== Segment start ==
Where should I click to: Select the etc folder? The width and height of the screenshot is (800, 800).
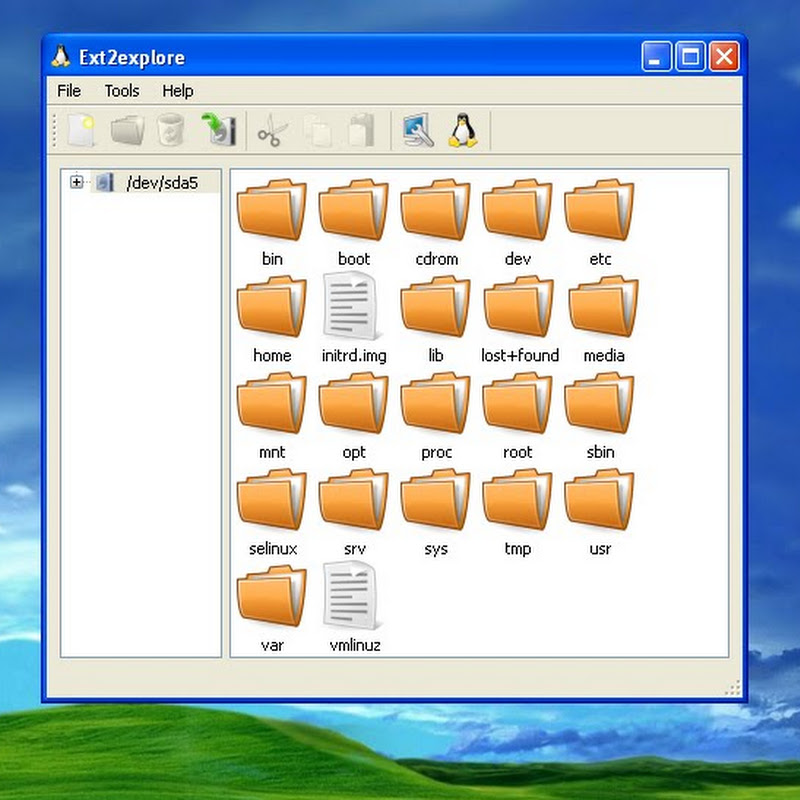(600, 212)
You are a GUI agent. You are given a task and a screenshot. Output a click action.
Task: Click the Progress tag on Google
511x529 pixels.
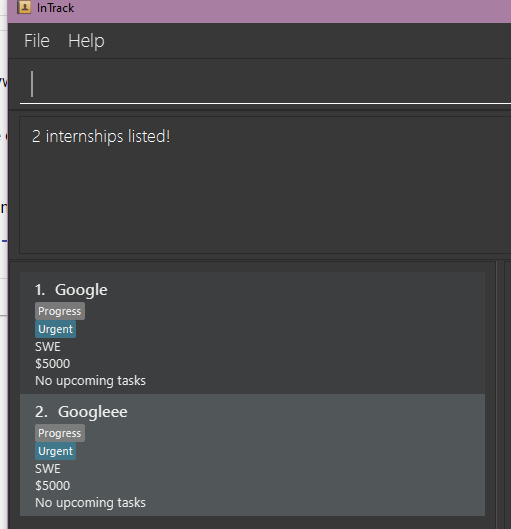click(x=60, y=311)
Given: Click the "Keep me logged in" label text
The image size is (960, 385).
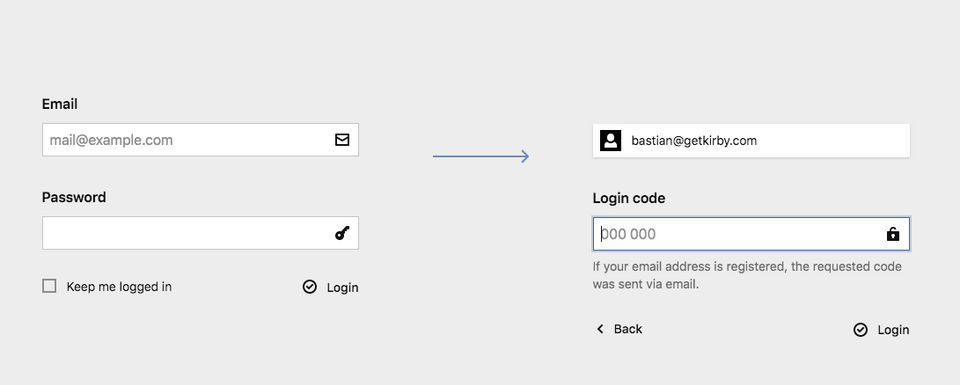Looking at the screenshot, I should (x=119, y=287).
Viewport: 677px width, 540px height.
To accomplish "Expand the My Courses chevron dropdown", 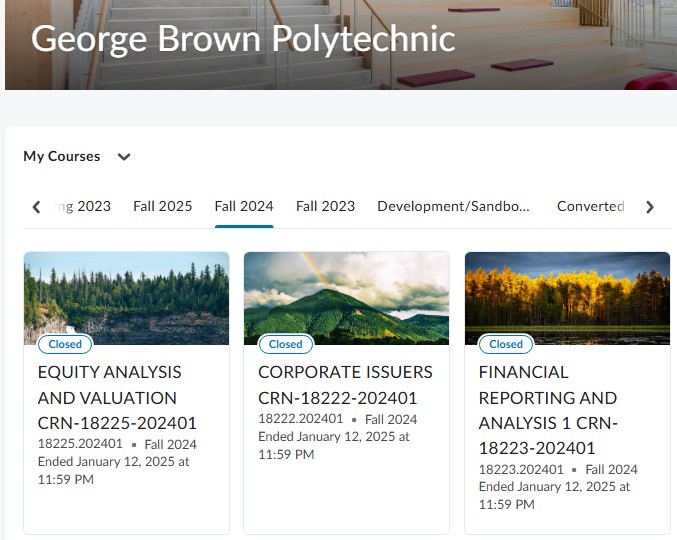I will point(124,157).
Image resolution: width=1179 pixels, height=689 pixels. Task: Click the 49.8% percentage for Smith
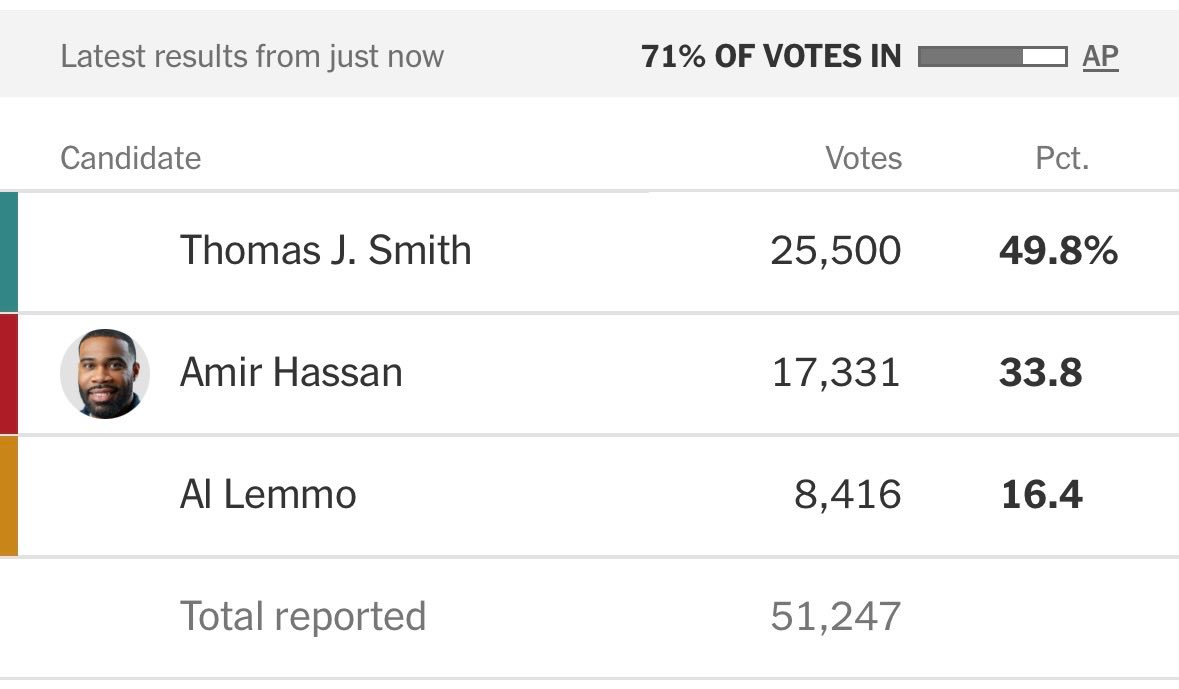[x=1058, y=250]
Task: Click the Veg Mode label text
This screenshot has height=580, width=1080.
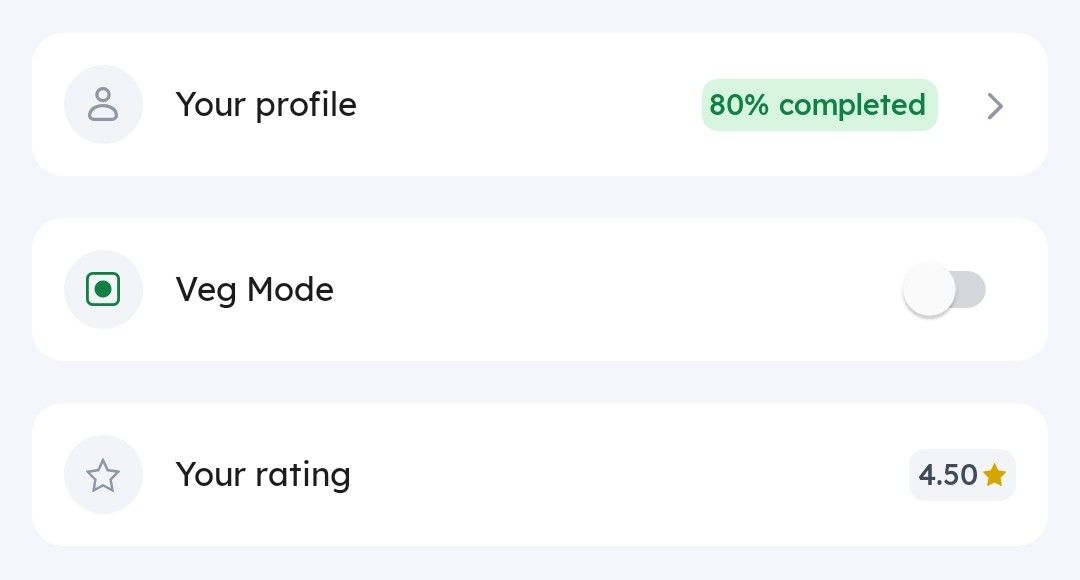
== Segment end ==
== Segment start ==
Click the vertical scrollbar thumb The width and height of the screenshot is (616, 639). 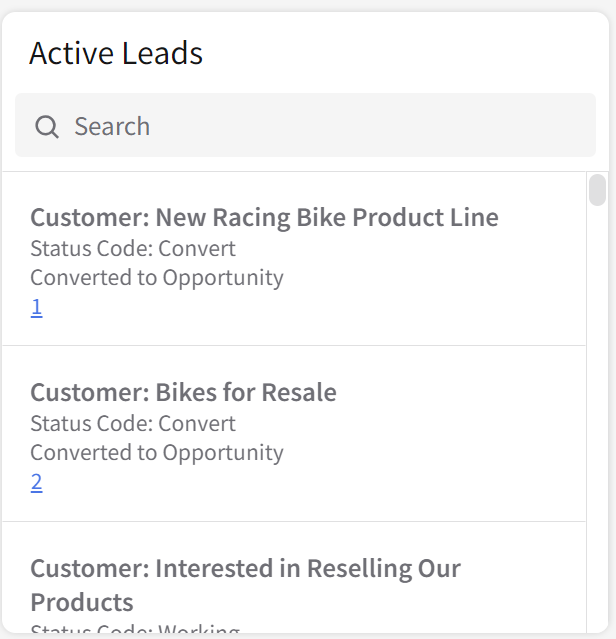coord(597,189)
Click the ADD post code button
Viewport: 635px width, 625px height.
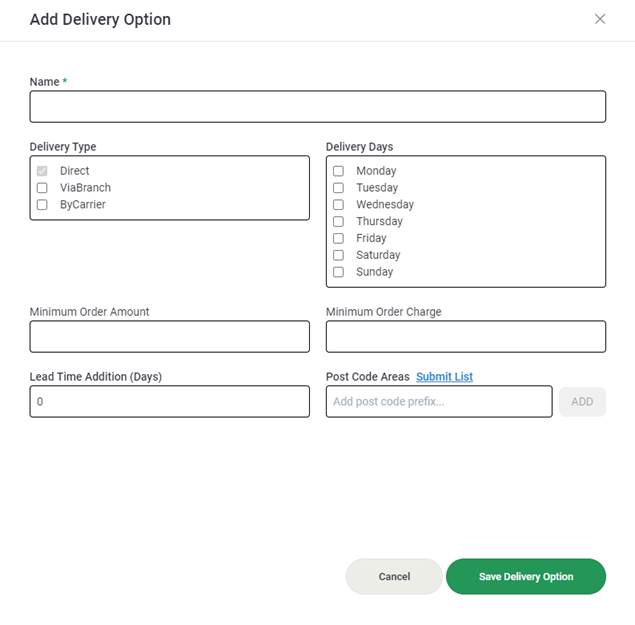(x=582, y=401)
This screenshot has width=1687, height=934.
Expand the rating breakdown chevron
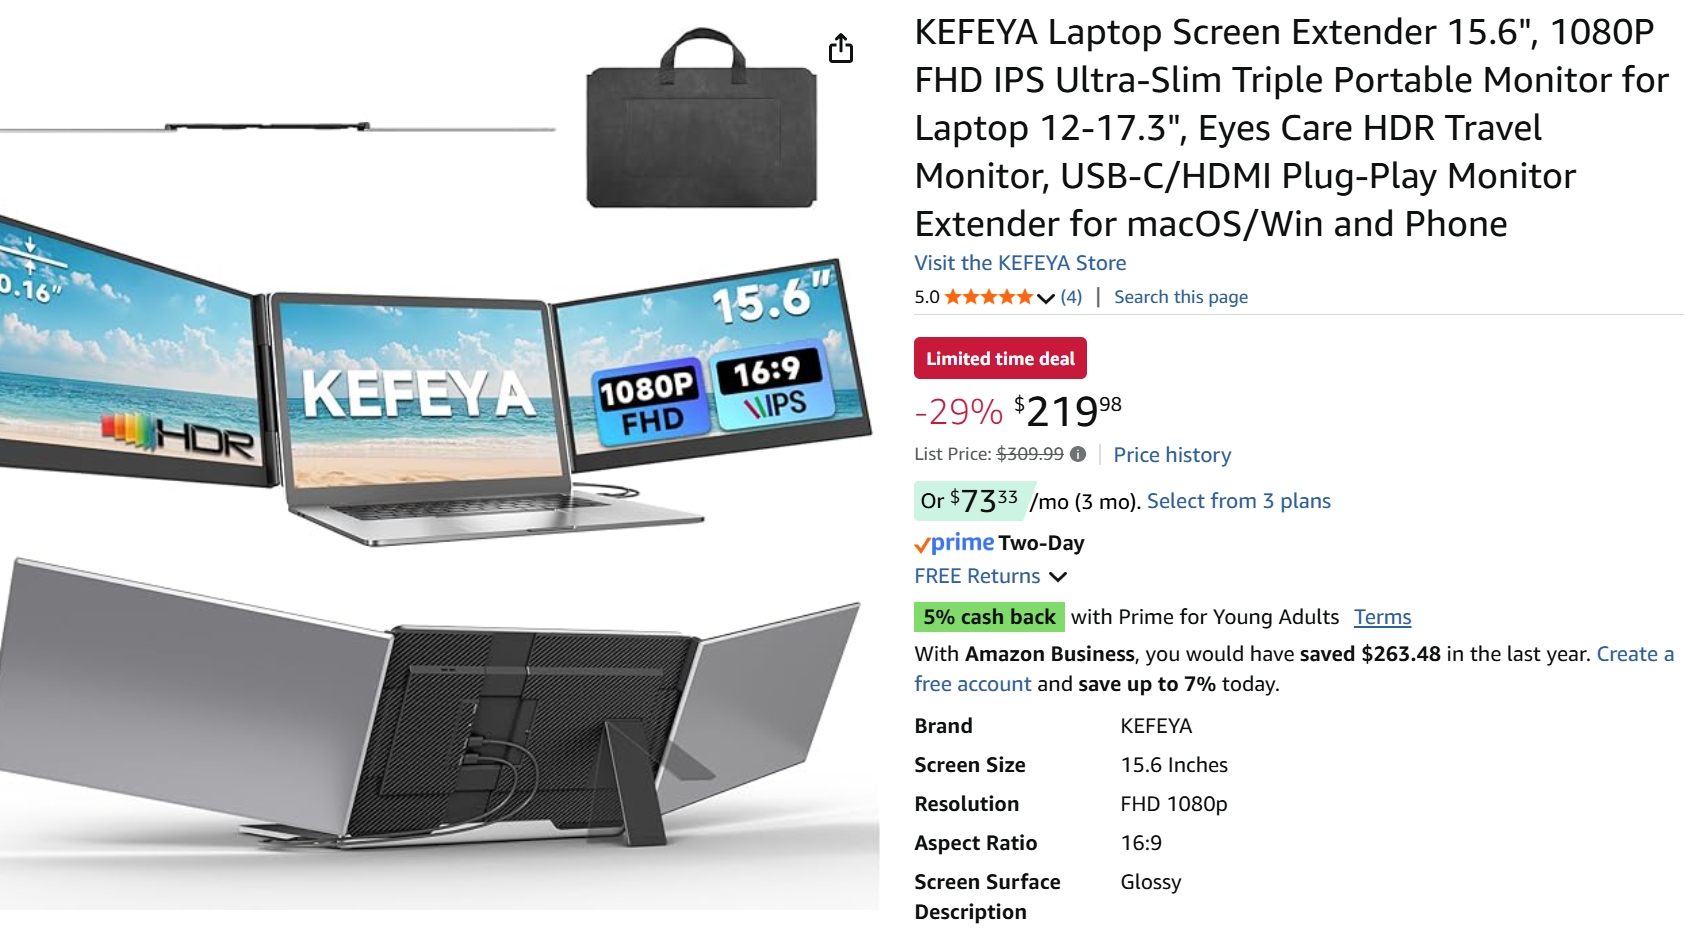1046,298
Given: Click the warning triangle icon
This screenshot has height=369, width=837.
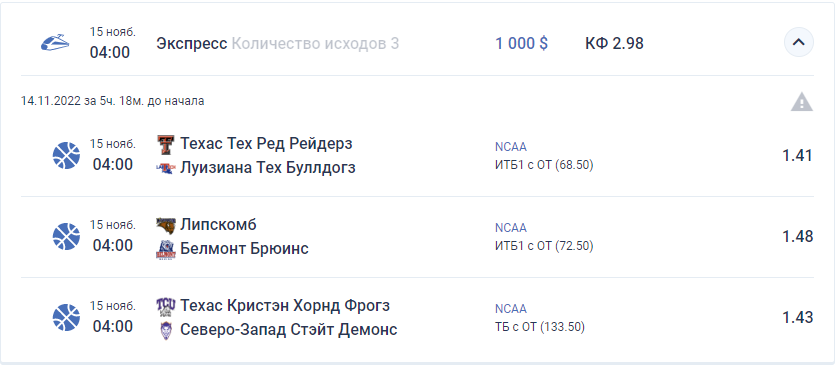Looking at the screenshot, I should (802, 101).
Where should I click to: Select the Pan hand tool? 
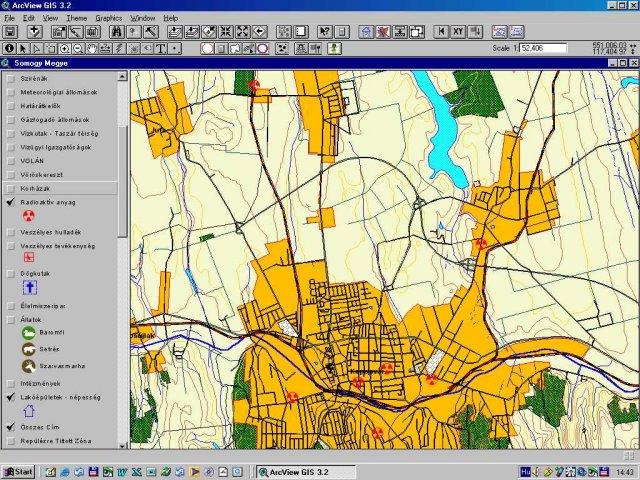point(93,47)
== Segment end ==
## Task:
Scan the material above. Copy each line that holds the word "label".

## Answer for the task:
Given: Click the "Keep me logged in" label text
Task: Click the Veg Mode label text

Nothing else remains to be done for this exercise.